## Input material
━━━━━━━━

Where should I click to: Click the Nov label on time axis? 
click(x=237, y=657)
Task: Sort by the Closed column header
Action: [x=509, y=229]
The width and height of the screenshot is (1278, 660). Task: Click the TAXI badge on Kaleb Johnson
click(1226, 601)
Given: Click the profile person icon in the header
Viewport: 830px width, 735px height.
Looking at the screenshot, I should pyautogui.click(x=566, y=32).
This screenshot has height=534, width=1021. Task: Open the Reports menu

━━━━━━━━

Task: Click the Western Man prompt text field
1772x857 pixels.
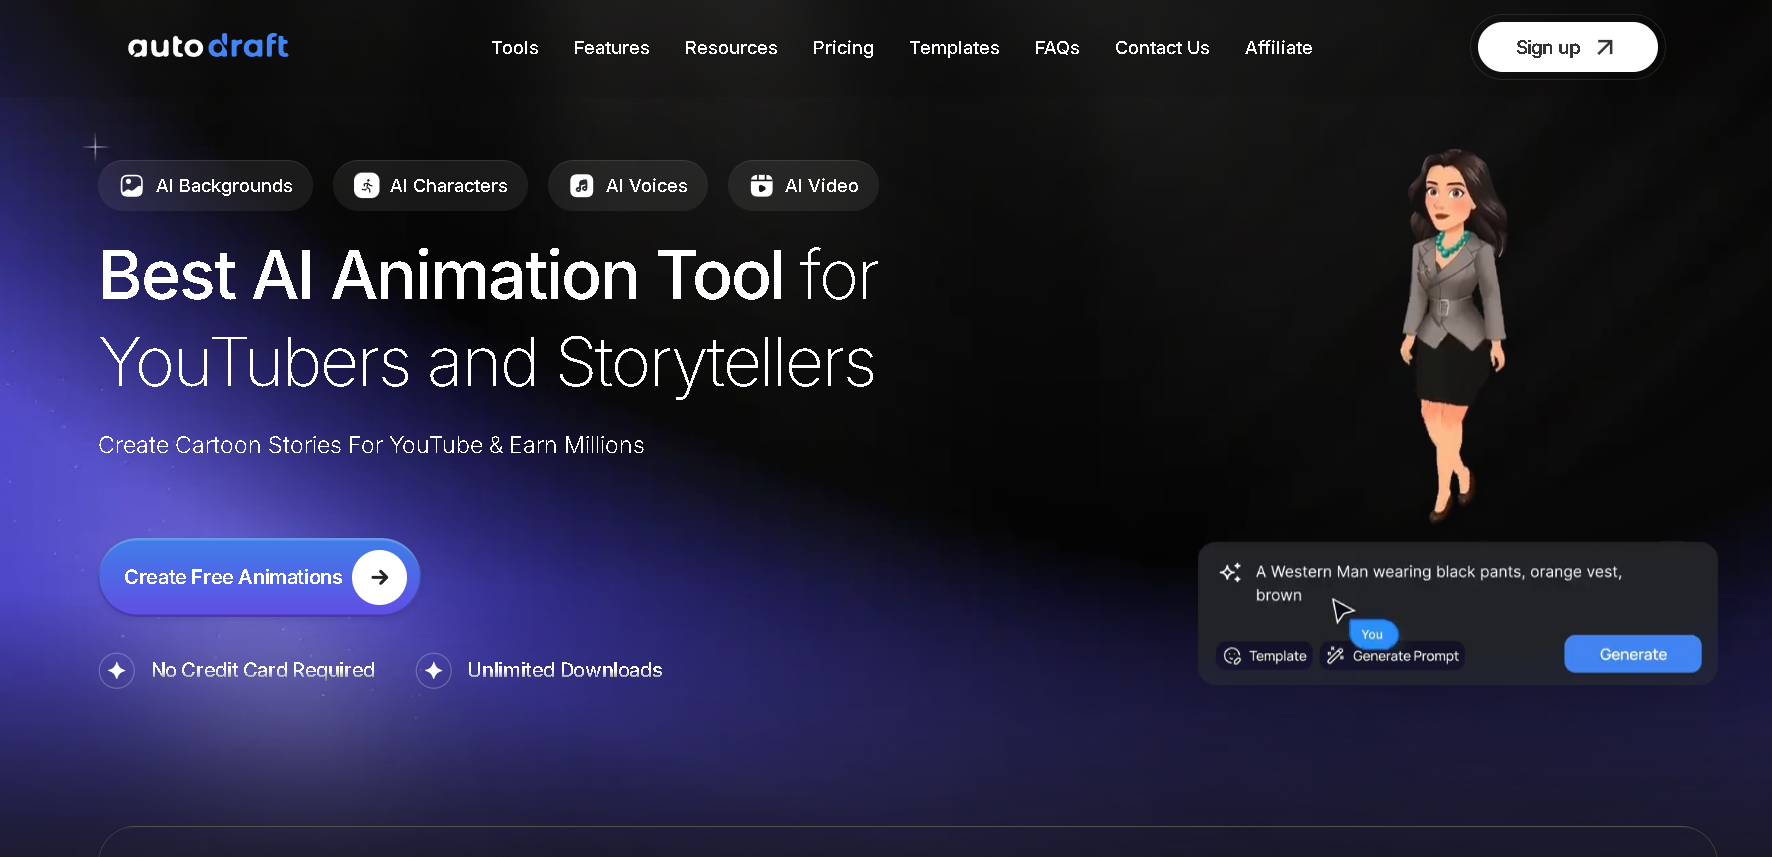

━━━━━━━━

## Your instructions
In the listing above, find the line with "Viewport: 830px width, 735px height." and the line with "This screenshot has"; set down exactly those two lines and every line between them, nothing more.

## Solution
Viewport: 830px width, 735px height.
Looking at the screenshot, I should pyautogui.click(x=566, y=32).
This screenshot has height=534, width=1021. Task: Open the Reports menu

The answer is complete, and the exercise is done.